WRITTEN TASK>
Rewrite every line of the items below as a Markdown table with a Row column giving the row number and a Line column holding the line itself, leaving out the blank lines.

[Dataset items]
★ ★ ★ ★
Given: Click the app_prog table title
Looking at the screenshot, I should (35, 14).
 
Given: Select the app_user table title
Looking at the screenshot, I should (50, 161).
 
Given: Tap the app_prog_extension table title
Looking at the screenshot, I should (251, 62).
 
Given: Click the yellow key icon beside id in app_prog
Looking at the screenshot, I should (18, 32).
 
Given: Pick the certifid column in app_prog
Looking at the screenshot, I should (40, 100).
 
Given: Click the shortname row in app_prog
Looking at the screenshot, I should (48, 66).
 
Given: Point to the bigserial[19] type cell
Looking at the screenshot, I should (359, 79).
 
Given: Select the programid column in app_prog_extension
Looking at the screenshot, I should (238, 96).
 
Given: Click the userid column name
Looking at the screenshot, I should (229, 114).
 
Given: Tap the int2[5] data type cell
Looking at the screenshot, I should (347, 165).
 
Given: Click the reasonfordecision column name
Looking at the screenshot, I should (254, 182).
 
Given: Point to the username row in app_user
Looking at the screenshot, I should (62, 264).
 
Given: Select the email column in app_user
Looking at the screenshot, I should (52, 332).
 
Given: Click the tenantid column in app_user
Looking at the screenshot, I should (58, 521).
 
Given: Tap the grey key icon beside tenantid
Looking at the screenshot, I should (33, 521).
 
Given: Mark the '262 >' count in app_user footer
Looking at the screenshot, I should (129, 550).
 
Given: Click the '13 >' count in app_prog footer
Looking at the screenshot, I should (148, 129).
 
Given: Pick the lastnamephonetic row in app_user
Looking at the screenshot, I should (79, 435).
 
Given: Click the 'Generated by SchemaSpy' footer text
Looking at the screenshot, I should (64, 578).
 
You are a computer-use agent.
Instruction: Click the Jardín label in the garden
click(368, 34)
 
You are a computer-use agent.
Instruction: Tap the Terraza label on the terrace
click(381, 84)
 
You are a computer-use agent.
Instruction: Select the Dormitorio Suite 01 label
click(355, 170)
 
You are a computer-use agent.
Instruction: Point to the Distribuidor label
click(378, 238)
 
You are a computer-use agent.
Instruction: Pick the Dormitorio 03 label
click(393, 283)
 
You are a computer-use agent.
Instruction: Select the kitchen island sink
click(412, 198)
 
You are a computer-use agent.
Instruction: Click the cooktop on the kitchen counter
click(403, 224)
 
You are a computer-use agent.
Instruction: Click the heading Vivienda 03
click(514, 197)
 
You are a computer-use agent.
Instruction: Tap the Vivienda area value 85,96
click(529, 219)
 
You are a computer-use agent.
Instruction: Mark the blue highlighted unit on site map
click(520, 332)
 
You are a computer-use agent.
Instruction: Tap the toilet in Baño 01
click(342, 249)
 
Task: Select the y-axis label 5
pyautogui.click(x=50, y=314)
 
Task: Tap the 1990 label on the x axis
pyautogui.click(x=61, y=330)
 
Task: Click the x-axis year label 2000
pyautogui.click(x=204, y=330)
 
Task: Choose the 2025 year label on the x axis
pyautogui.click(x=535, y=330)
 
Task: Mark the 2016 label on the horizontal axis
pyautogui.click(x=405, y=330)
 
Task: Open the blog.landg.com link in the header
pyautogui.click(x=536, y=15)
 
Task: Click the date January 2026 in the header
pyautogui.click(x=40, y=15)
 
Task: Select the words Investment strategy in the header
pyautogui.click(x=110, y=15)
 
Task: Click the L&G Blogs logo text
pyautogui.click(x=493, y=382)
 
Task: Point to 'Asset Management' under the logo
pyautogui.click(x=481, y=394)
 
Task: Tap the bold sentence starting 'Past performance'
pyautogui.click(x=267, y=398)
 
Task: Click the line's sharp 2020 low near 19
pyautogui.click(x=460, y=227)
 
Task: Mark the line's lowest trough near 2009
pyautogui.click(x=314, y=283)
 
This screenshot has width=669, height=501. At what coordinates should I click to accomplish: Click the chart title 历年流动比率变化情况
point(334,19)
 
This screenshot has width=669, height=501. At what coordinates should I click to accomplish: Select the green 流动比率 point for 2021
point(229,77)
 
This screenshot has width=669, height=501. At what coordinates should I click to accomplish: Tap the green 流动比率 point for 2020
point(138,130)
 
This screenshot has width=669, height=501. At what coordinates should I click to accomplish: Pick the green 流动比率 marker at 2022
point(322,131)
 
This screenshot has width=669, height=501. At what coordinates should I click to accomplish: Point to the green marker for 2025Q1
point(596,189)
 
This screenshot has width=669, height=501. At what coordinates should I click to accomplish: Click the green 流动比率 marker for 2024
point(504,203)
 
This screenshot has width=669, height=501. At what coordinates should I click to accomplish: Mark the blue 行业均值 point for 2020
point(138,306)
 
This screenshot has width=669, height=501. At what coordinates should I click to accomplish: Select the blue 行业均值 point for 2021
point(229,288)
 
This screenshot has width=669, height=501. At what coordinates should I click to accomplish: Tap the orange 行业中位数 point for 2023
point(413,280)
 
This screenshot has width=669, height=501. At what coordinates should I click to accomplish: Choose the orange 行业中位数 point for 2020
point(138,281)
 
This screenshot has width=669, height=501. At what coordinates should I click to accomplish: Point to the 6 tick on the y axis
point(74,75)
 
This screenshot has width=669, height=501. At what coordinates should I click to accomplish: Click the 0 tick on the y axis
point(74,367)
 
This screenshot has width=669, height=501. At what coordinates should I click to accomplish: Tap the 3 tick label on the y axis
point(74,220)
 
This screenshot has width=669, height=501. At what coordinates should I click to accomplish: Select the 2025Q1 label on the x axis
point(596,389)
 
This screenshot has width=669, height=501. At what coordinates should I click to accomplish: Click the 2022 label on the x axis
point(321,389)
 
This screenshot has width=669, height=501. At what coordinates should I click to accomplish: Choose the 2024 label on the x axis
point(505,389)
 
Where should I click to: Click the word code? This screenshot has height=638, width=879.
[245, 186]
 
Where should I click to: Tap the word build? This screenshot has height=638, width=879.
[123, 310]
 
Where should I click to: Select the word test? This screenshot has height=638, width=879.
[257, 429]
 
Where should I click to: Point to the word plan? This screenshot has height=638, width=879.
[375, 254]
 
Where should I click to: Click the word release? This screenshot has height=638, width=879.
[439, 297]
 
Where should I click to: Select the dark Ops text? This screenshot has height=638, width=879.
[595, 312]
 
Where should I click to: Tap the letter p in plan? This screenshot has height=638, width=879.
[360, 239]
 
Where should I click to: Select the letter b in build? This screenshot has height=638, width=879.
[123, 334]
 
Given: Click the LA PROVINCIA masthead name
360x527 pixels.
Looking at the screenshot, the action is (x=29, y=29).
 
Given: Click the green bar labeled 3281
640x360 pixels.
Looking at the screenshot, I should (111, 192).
★ ★ ★ ★
EXERCISE OUTPUT>
| Row | Line |
|---|---|
| 1 | Given: Click the app_prog table title |
| 2 | Looking at the screenshot, I should (35, 14). |
| 3 | Given: Select the app_user table title |
| 4 | Looking at the screenshot, I should (50, 161). |
| 5 | Given: Tap the app_prog_extension table title |
| 6 | Looking at the screenshot, I should (251, 62). |
| 7 | Given: Click the yellow key icon beside id in app_prog |
| 8 | Looking at the screenshot, I should (18, 32). |
| 9 | Given: Pick the certifid column in app_prog |
| 10 | Looking at the screenshot, I should (40, 100). |
| 11 | Given: Click the shortname row in app_prog |
| 12 | Looking at the screenshot, I should (48, 66). |
| 13 | Given: Point to the bigserial[19] type cell |
| 14 | Looking at the screenshot, I should (359, 79). |
| 15 | Given: Select the programid column in app_prog_extension |
| 16 | Looking at the screenshot, I should (238, 96). |
| 17 | Given: Click the userid column name |
| 18 | Looking at the screenshot, I should (229, 114). |
| 19 | Given: Tap the int2[5] data type cell |
| 20 | Looking at the screenshot, I should (347, 165). |
| 21 | Given: Click the reasonfordecision column name |
| 22 | Looking at the screenshot, I should (254, 182). |
| 23 | Given: Point to the username row in app_user |
| 24 | Looking at the screenshot, I should (62, 264). |
| 25 | Given: Select the email column in app_user |
| 26 | Looking at the screenshot, I should (52, 332). |
| 27 | Given: Click the tenantid column in app_user |
| 28 | Looking at the screenshot, I should (58, 521). |
| 29 | Given: Tap the grey key icon beside tenantid |
| 30 | Looking at the screenshot, I should (33, 521). |
| 31 | Given: Mark the '262 >' count in app_user footer |
| 32 | Looking at the screenshot, I should (129, 550). |
| 33 | Given: Click the '13 >' count in app_prog footer |
| 34 | Looking at the screenshot, I should (148, 129). |
| 35 | Given: Pick the lastnamephonetic row in app_user |
| 36 | Looking at the screenshot, I should (79, 435). |
| 37 | Given: Click the 'Generated by SchemaSpy' footer text |
| 38 | Looking at the screenshot, I should (64, 578). |
| 39 | You are a computer-use agent. |
| 40 | Instruction: Click the Jardín label in the garden |
| 41 | click(368, 34) |
| 42 | You are a computer-use agent. |
| 43 | Instruction: Tap the Terraza label on the terrace |
| 44 | click(381, 84) |
| 45 | You are a computer-use agent. |
| 46 | Instruction: Select the Dormitorio Suite 01 label |
| 47 | click(355, 170) |
| 48 | You are a computer-use agent. |
| 49 | Instruction: Point to the Distribuidor label |
| 50 | click(378, 238) |
| 51 | You are a computer-use agent. |
| 52 | Instruction: Pick the Dormitorio 03 label |
| 53 | click(393, 283) |
| 54 | You are a computer-use agent. |
| 55 | Instruction: Select the kitchen island sink |
| 56 | click(412, 198) |
| 57 | You are a computer-use agent. |
| 58 | Instruction: Click the cooktop on the kitchen counter |
| 59 | click(403, 224) |
| 60 | You are a computer-use agent. |
| 61 | Instruction: Click the heading Vivienda 03 |
| 62 | click(514, 197) |
| 63 | You are a computer-use agent. |
| 64 | Instruction: Tap the Vivienda area value 85,96 |
| 65 | click(529, 219) |
| 66 | You are a computer-use agent. |
| 67 | Instruction: Mark the blue highlighted unit on site map |
| 68 | click(520, 332) |
| 69 | You are a computer-use agent. |
| 70 | Instruction: Tap the toilet in Baño 01 |
| 71 | click(342, 249) |
| 72 | Task: Select the y-axis label 5 |
| 73 | pyautogui.click(x=50, y=314) |
| 74 | Task: Tap the 1990 label on the x axis |
| 75 | pyautogui.click(x=61, y=330) |
| 76 | Task: Click the x-axis year label 2000 |
| 77 | pyautogui.click(x=204, y=330) |
| 78 | Task: Choose the 2025 year label on the x axis |
| 79 | pyautogui.click(x=535, y=330) |
| 80 | Task: Mark the 2016 label on the horizontal axis |
| 81 | pyautogui.click(x=405, y=330) |
| 82 | Task: Open the blog.landg.com link in the header |
| 83 | pyautogui.click(x=536, y=15) |
| 84 | Task: Click the date January 2026 in the header |
| 85 | pyautogui.click(x=40, y=15) |
| 86 | Task: Select the words Investment strategy in the header |
| 87 | pyautogui.click(x=110, y=15) |
| 88 | Task: Click the L&G Blogs logo text |
| 89 | pyautogui.click(x=493, y=382) |
| 90 | Task: Point to 'Asset Management' under the logo |
| 91 | pyautogui.click(x=481, y=394) |
| 92 | Task: Tap the bold sentence starting 'Past performance' |
| 93 | pyautogui.click(x=267, y=398) |
| 94 | Task: Click the line's sharp 2020 low near 19 |
| 95 | pyautogui.click(x=460, y=227) |
| 96 | Task: Mark the line's lowest trough near 2009 |
| 97 | pyautogui.click(x=314, y=283) |
| 98 | This screenshot has width=669, height=501. At what coordinates should I click to accomplish: Click the chart title 历年流动比率变化情况 |
| 99 | point(334,19) |
| 100 | This screenshot has width=669, height=501. At what coordinates should I click to accomplish: Select the green 流动比率 point for 2021 |
| 101 | point(229,77) |
| 102 | This screenshot has width=669, height=501. At what coordinates should I click to accomplish: Tap the green 流动比率 point for 2020 |
| 103 | point(138,130) |
| 104 | This screenshot has width=669, height=501. At what coordinates should I click to accomplish: Pick the green 流动比率 marker at 2022 |
| 105 | point(322,131) |
| 106 | This screenshot has width=669, height=501. At what coordinates should I click to accomplish: Point to the green marker for 2025Q1 |
| 107 | point(596,189) |
| 108 | This screenshot has width=669, height=501. At what coordinates should I click to accomplish: Click the green 流动比率 marker for 2024 |
| 109 | point(504,203) |
| 110 | This screenshot has width=669, height=501. At what coordinates should I click to accomplish: Mark the blue 行业均值 point for 2020 |
| 111 | point(138,306) |
| 112 | This screenshot has width=669, height=501. At what coordinates should I click to accomplish: Select the blue 行业均值 point for 2021 |
| 113 | point(229,288) |
| 114 | This screenshot has width=669, height=501. At what coordinates should I click to accomplish: Tap the orange 行业中位数 point for 2023 |
| 115 | point(413,280) |
| 116 | This screenshot has width=669, height=501. At what coordinates should I click to accomplish: Choose the orange 行业中位数 point for 2020 |
| 117 | point(138,281) |
| 118 | This screenshot has width=669, height=501. At what coordinates should I click to accomplish: Point to the 6 tick on the y axis |
| 119 | point(74,75) |
| 120 | This screenshot has width=669, height=501. At what coordinates should I click to accomplish: Click the 0 tick on the y axis |
| 121 | point(74,367) |
| 122 | This screenshot has width=669, height=501. At what coordinates should I click to accomplish: Tap the 3 tick label on the y axis |
| 123 | point(74,220) |
| 124 | This screenshot has width=669, height=501. At what coordinates should I click to accomplish: Select the 2025Q1 label on the x axis |
| 125 | point(596,389) |
| 126 | This screenshot has width=669, height=501. At what coordinates should I click to accomplish: Click the 2022 label on the x axis |
| 127 | point(321,389) |
| 128 | This screenshot has width=669, height=501. At what coordinates should I click to accomplish: Choose the 2024 label on the x axis |
| 129 | point(505,389) |
| 130 | Where should I click to: Click the word code? This screenshot has height=638, width=879. |
| 131 | [245, 186] |
| 132 | Where should I click to: Tap the word build? This screenshot has height=638, width=879. |
| 133 | [123, 310] |
| 134 | Where should I click to: Select the word test? This screenshot has height=638, width=879. |
| 135 | [257, 429] |
| 136 | Where should I click to: Point to the word plan? This screenshot has height=638, width=879. |
| 137 | [375, 254] |
| 138 | Where should I click to: Click the word release? This screenshot has height=638, width=879. |
| 139 | [439, 297] |
| 140 | Where should I click to: Select the dark Ops text? This screenshot has height=638, width=879. |
| 141 | [595, 312] |
| 142 | Where should I click to: Tap the letter p in plan? This screenshot has height=638, width=879. |
| 143 | [360, 239] |
| 144 | Where should I click to: Select the letter b in build? This screenshot has height=638, width=879. |
| 145 | [123, 334] |
| 146 | Given: Click the LA PROVINCIA masthead name |
| 147 | 360x527 pixels. |
| 148 | Looking at the screenshot, the action is (x=29, y=29). |
| 149 | Given: Click the green bar labeled 3281 |
| 150 | 640x360 pixels. |
| 151 | Looking at the screenshot, I should (111, 192). |